横にいた平島にもそのことを告げると、平島は少しだけ考えた後で自分の考えを述べた。
「多分ですけど、ここから中川沙希さんが落ちた時にそこにあった枝に引っかかったんじゃないですか? 確か、湯浅さんの話では体中が傷だらけだって言ってましたし、それはこの枝によって傷つけられたものだと思います」
平島はそれだけ言うと、地面から目を離し、代わって自分の足元周辺を観察し始めた。俺は平島の説明に納得しつつも、一つだけ質問する。

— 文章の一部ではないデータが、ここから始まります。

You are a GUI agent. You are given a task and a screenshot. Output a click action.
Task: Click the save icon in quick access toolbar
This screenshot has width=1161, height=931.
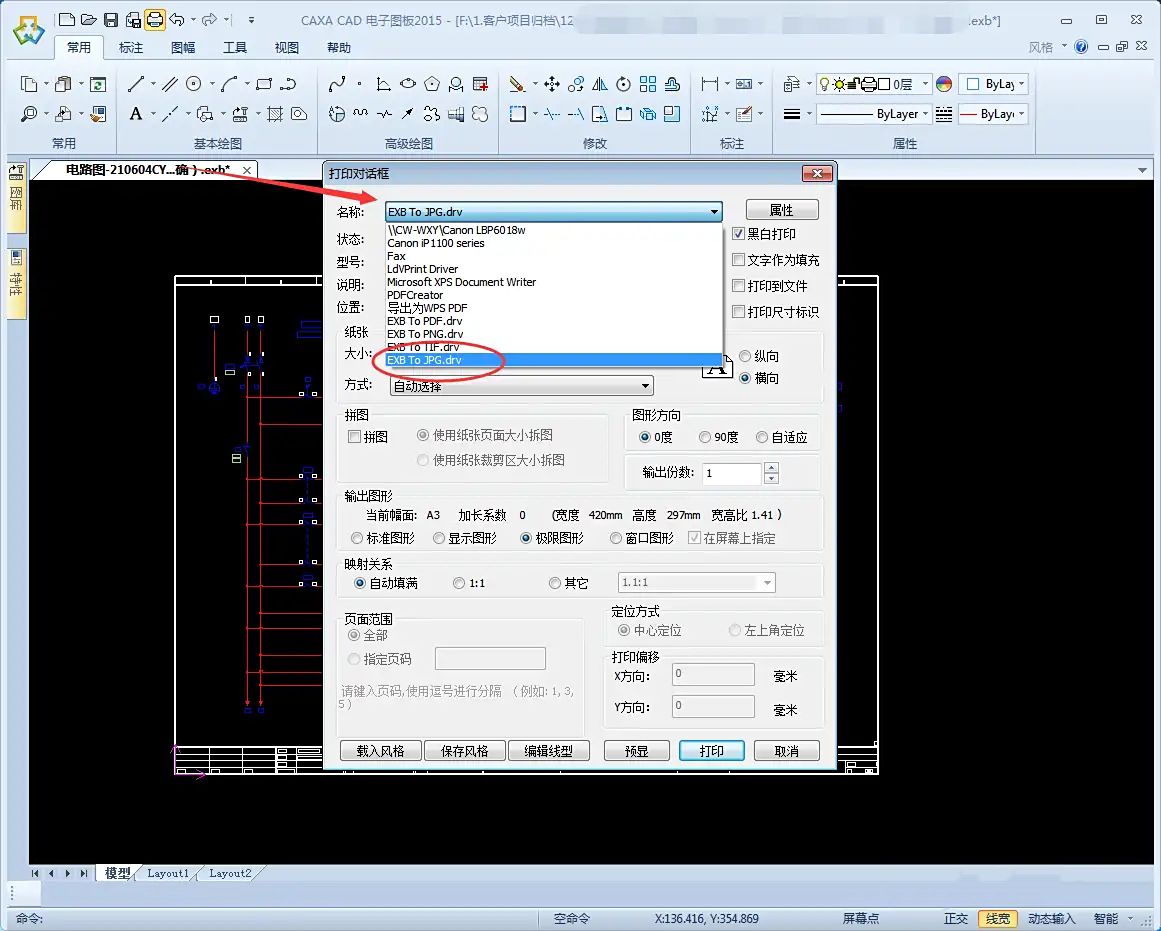(x=110, y=20)
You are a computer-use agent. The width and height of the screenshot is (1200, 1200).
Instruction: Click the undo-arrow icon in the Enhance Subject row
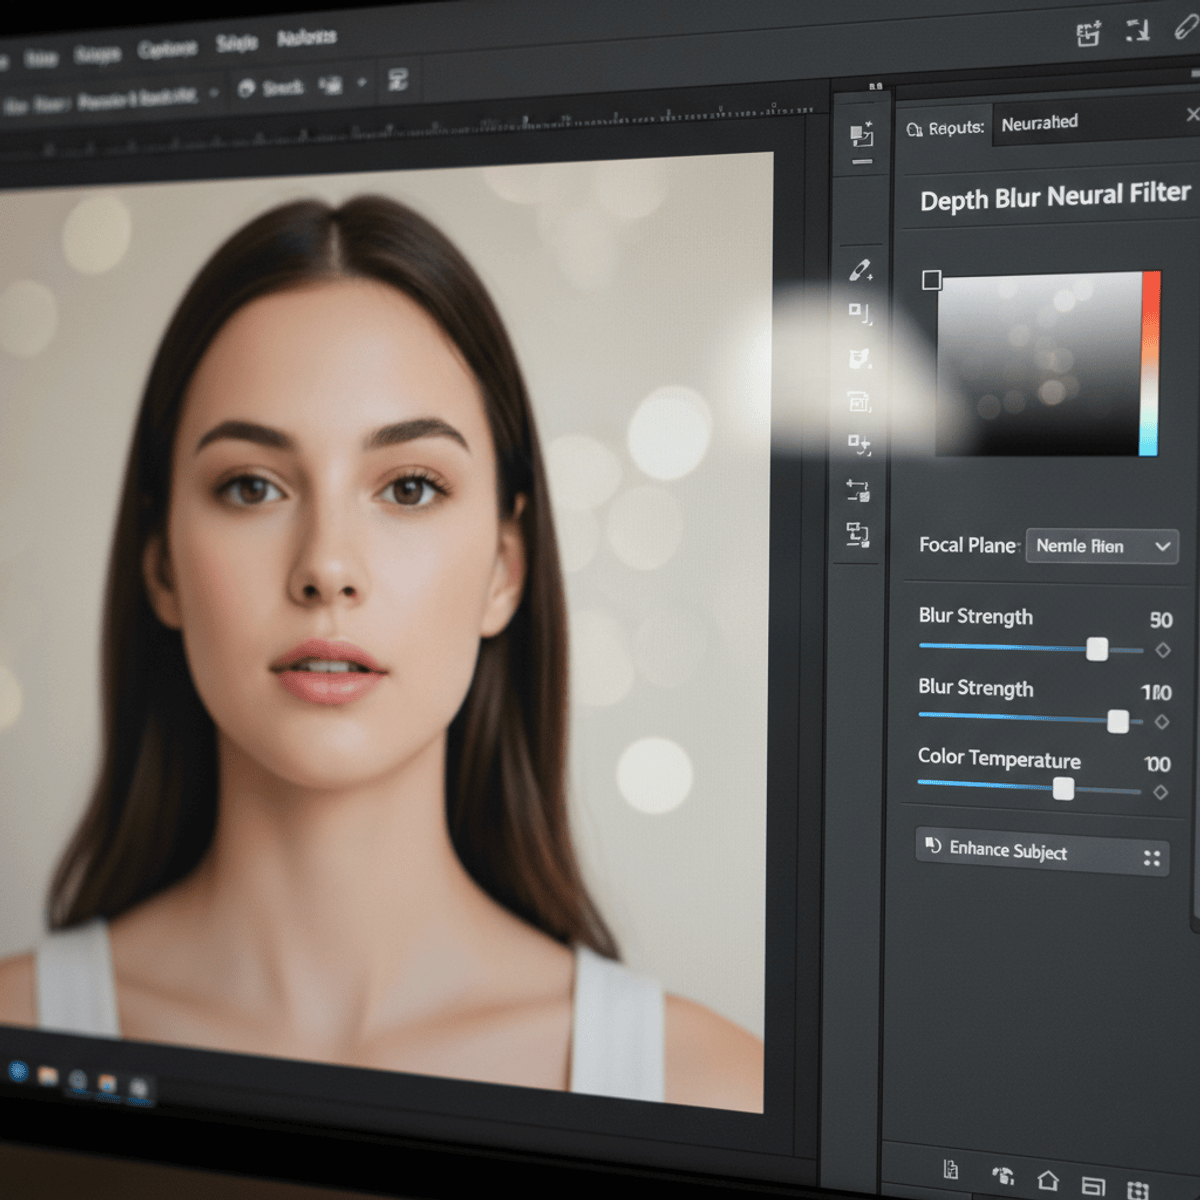coord(933,846)
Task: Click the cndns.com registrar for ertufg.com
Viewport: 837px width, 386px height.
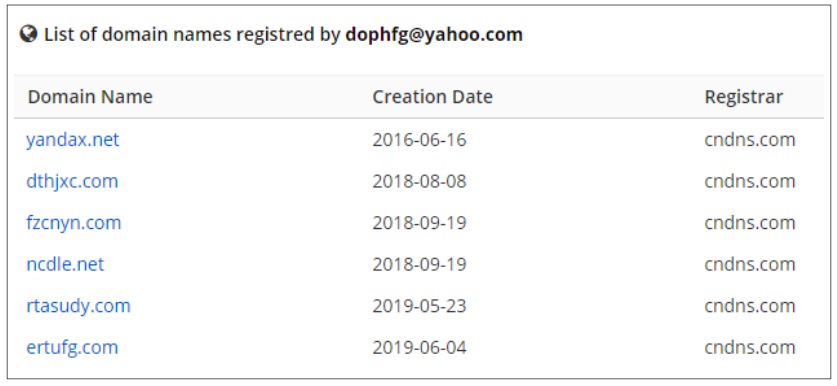Action: [750, 348]
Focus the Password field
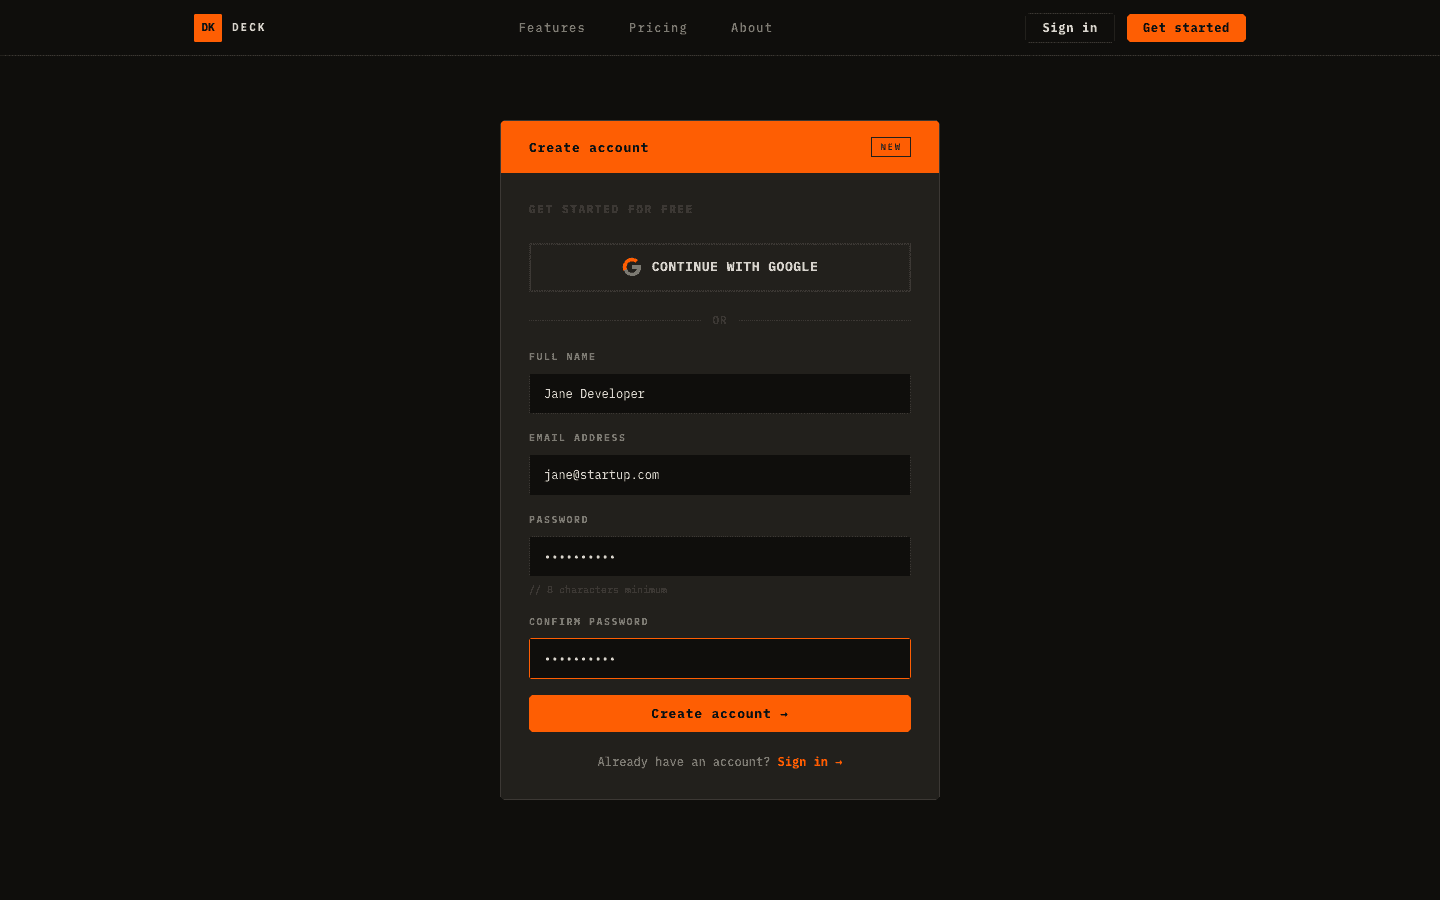1440x900 pixels. (x=719, y=556)
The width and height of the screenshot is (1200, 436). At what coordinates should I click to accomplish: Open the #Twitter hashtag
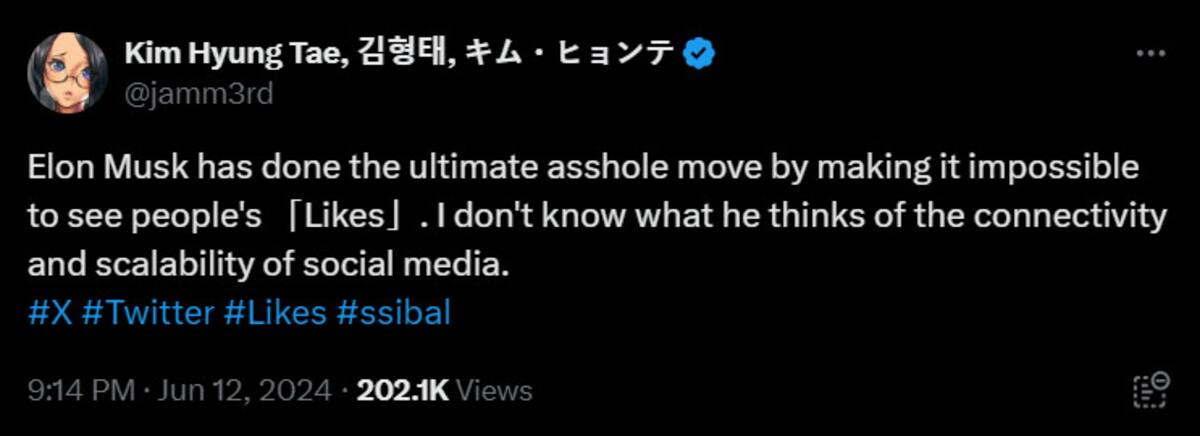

「多分、平島の言う通りだろうな。でもさ、仮に中川沙希が自殺したと仮定して、どうしてここから飛び降りたんだ? 途中で枝に引っかかって死ねないお可能性だってあるし、飛び降りるなら反対側の方が下がコンクリートだし、楽に死ねそうなんだけどな」
「中川沙希さんは衝動的に自殺したのかもしれません。だから、死ねるとか死ねないとかいう冷静な考えができなかったと考えれば筋は一応通ります」
平島は足元周辺にじっと目を凝らしながら答えた。そして、突然驚きの声をあげ、俺の服の裾を勢いよく引っ張った。俺は慌てて、平島の方に向き直り、平島が指さす箇所を見つめた。俺はそこにあるものをよく見るために腰をかがめながらつぶやく。